Ma crainte, c'est que cette situation empire, c'est une évidence, d'ailleurs, qu'elle s'empire. Avec le mois de piété qui arrive, les commerces qui poussent comme des champignons, les prix qui augmentent, les augmentations de salaires qui tardent à venir », argue-t-il.
Du côté des patrons, Saïd-Ahmed D., directeur d'une entreprise privée, ne voit pas d'autre solution que la production pour faire baisser les prix. «Tout est cher chez nous. C'est le constat. Mais si l'on se décide à produire au lieu de ne s'intéresser qu'aux postes standard, les choses vont bouger. Quand on produit,
on n'est pas obligé d'aller quémander et, donc, d'endosser des taxes colossales pour ensuite venir les imposer au peuple. Si l'on ne veut pas subir la détérioration des termes de l'échange, il faut que nous produisions.
On n'a pas besoin de faire de la politique ou de l'intox pour cela. Il faut produire soi-même et consommer soi-même. Pour joindre les deux bouts, je gère mes affaires qui, depuis la crise, ne sont pas aussi productives qu'il y a cinq ans.
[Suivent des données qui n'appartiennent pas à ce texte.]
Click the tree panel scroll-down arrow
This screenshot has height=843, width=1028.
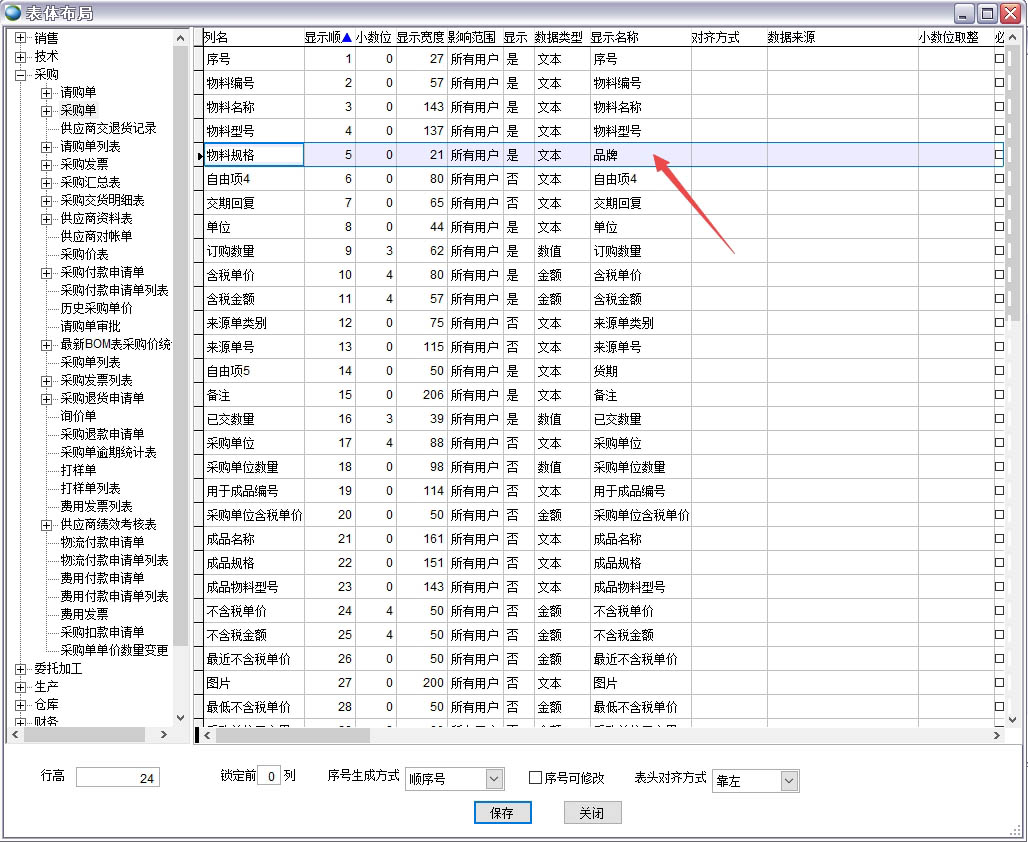181,717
On gagne moins aujourd'hui, souvent, il faut deux salaires par couple pour y parvenir.», explique-t-il.
La «harga», l'autre moyen de fuir le mal-vivre
Les classes moyennes sont en danger dans la mesure où celles-ci s'appauvrissent tandis que la classe supérieure s'enrichit, ce qui donne une image de rétrécissement des classes. Le fait est que les jeunes d'aujourd'hui perdent espoir, s'accrochent à la «harga» et semblent pleins d'avenir dans la précarité. C'est un autre signe révélateur de la mal vie. Ils rêvent tous de l'éden d'outre-mer. Ce rêve le plus souvent, ils n'arrivent pas à le réaliser, ils périssent
en haute mer, brûlés par le soleil auquel ils sont exposés durant des heures dans ces embarcations de fortune, ou de soif car les réserves d'eau s'épuisent à mi-chemin. Quant au père salarié qui reçoit son revenu à la fin du mois, c'est toujours une première semaine de folie. Les premiers jours sont ceux du «faste» de la grande «zerda». On dépense sans retenue, on brasse large et on a le cœur sur la main, c'est pourquoi celle-ci n'arrête pas d'aller à la poche pour en retirer les billets et les liasses les unes après les autres. On se permet quelques sorties, des fantaisies et des cadeaux, des folies quoi et l'on se dit après : ‘Demain est un autre jour.'. D'autres salariés vous répèteront, quant à eux, le fameux refrain d'Abou Nouas «Aujourd'hui, je me saoûle et j'attendrai demain vaquer à mes occupations» ! Les beaux jours sont généralement ceux de la première semaine et au mieux de la dizaine. Après quoi, on commence à racler le fond des poches, faire les comptes d'épicier, à serrer la ceinture, la faire reculer de deux crans en arrière, à crier après ses enfants ou son épouse lorsqu'ils osent demander un frais supplémentaire, à maudire l'Etat et surtout la société de consommation, les chefs entreprise, les patrons qui exploitent les travailleurs.»